Suudi Arabistan-İran yakınlaşması

Yemen sahnesindeki ve çatışmasındaki aktörlerin önceki tüm verilerinin ve konumlarının, Yemen'de sürdürülebilir barışı sağlamak için gerçek tehditler taşıdığı sonucuna varan Cabir, barış çabalarının başarısızlıkla sonuçlanmasının ülkeyi küresel ekonomi için güçlü bir arteri temsil eden Kızıldeniz, Babu'l Mendeb Boğazı ve Arap Denizi'ne ulaşabilecek gerçek tehditlerle karşı karşıya bırakacağına inanıyor.

Cabir, Suudi Arabistan'ın Yemen'de sürdürülebilir barışı sağlama çabalarına olumlu bir şekilde yaklaşmak için uluslararası toplumun ortak çabalarına işaret ederek Husi grubuna ve onların arkasındaki İran'a azami baskı uygulamasına ihtiyaç olduğunu vurguladı.

Cabir açıklamasının devamında “Bu çabaların başarısızlığı, Yemen'i büyük ölçüde örtüşen senaryoların önüne koyar ve Yemen sahnesine daha fazla yapı, karmaşıklık ve yüksek bir belirsizlik durumu verir” uyarısında bulundu.

Cabir sözlerine şöyle devam etti:

Temel değişkeni, yani Suudilerin genel olarak çatışmaya yönelik politikasını kavramak uygun olur. Özellikle Suudi Arabistan-İran ilişkilerinin, Suudi Arabistan Dışişleri Bakanı'nın Tahran ziyareti ve İran Cumhurbaşkanı ile görüşmesiyle sonuçlanan bir yumuşama durumuna tanık olduğu bu aşamada Husilere yönelmesi, Yemen'deki savaşla ilgili bazı gözlemcilere göre Yemen dosyasında yakın bir atılım olduğunu gösteriyor.
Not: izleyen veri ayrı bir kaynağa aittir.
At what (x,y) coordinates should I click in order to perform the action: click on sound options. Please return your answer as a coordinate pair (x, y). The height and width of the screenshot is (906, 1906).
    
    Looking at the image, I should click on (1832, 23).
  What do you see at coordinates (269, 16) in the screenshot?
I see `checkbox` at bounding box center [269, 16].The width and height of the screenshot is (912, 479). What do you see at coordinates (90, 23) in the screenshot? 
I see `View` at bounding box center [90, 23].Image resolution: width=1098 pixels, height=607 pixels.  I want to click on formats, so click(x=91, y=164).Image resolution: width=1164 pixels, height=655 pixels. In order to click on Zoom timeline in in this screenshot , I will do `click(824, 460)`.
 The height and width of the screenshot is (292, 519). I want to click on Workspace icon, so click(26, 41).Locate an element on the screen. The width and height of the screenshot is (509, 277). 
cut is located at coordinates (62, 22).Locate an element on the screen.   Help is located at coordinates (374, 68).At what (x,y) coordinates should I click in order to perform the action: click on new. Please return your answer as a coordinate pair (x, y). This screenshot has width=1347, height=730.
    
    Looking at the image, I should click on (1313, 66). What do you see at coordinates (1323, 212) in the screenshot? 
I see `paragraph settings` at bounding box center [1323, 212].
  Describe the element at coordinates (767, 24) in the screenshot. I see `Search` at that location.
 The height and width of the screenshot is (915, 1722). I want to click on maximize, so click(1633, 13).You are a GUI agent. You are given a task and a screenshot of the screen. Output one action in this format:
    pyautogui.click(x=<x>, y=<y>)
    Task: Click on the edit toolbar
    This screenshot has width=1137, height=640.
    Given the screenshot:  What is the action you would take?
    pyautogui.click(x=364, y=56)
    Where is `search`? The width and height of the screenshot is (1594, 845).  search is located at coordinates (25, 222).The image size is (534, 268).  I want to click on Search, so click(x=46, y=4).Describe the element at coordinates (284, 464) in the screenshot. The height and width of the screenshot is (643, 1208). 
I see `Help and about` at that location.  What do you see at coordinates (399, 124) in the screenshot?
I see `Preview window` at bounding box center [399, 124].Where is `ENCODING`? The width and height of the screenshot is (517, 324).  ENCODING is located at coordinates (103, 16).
Cabir, Suudi Arabistan ve İran'ın sükûnet, çözüm veya savaş yollarına ilişkin pozisyonunun belirleyici olabileceğine ve bunun analiz için bir giriş noktası ve yakın gelecekteki gelişmeleri tahmin etme girişimi olarak benimsenmesine inanıyor. Cabir, Yemenli tarafları Yemen'de adil ve sürdürülebilir bir barışı sağlamak için olumlu ve açık bir şekilde anlaşmaya, kalkınma ve inşaya, Yemen'in bir barış, bilgelik ve refah vahası olan eski dönemine geri dönmesine yönelik olarak hareket etmeye çağırdı.